Sept 1 2011, In the Cave: I'm blessed in spite of my adversity. Though I'm in such a dark place, God's light shines from within me and I'm walking by faith. A few months ago I finally surrendered my all to God, my mind, my heart and most of all my will are being conformed to His. As He began to removed the weeds from my life, He placed in me good ground for His Holy Spirit who taught me to sow good seed and now I can see and feel the spiritual harvest in my life. And although he prunes and cuts me back every once in a whilke, He only does it that I may produce more fruit. To God be the Glory forever. Q.F.

Sept 1 2011
Brother Troy, I want you to know how much you have helped me in the Lord and how you have taught me to look at myself as somebody for I have always been told I was a nobody and have always been told I would never be a somebody. My parents were never there for me. At the age of 14 I was raped by my uncle and my life has never been the same. I was on drugs and doing everything I knew to get by, but at 18 I was on drugs real bad sleeping on the streets or just anywhere I could go to get by and at the age of 20 I ended up in this place. And when you told your story about how you had been on drugs and doing other things and how you found Jesus, I knew if He could do that for you surely He could do that for me. So I ask God into my heart and my life has been different ever since.

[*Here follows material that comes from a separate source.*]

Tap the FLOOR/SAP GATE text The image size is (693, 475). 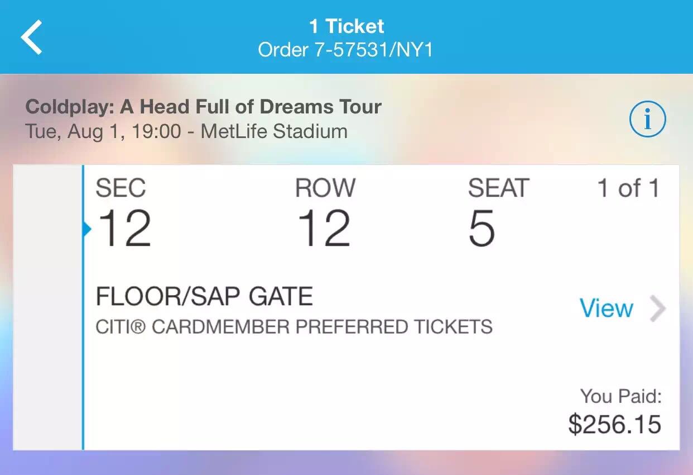(204, 297)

So I just want to say thank you and I love you in Christ and for coming into this prison and bringing us the True Word of God. May God bless you all for giving to us what no one else ever gave us and that's your love and by showing us you care and praying.  Love P.H. 

Sept 1 2011
Brother Troy, Your service last Thursday was basically my life and story being spoken through you. You don't even know me or what I've been through but you spoke my life story of the past few years. Yes, there are people who have hurt me and caused me to be put here, but also I have forgave them. Two people I forgave after they passed away, the other two I forgave before they passed away, there is one more still. Yes, I have forgave her, my family is still working with her about the truth, she is my daughter. She has a lying spirit and I don't know how to pray for her so that the spirit will leave her. She is 17 now and has been going through this for quiet some years. I can pray for her to speak the truth all day long, problem is... the lying spirit. You have helped me to realize that God does indeed know each and everything that has happened to me and who it is that hurt me, that He has not forgot me and still cares regardless of my circumstances and experiences I have been through and faced. For those that think that God don't care what you've been through, yes He does. God knows every tear you've cried over everyone who has hurt you, and still He pleaced, "You must Forgive." You may be innocent while your in prison, but you are here because you have done something wrong in your past that you never got caught doing, that is what you're being punished for my friend. You may not see it now but one day you will. God is begging and pleading with you still, "Please come back to Me", I love you and I care for you. I know how you've been hurt, but I can only help you heal if you forgive those who have hurt you and done you wrong. Lord, I pray that you give each and every one of us strength to forgive and courage to face the new day with love for others. Amen. E.I.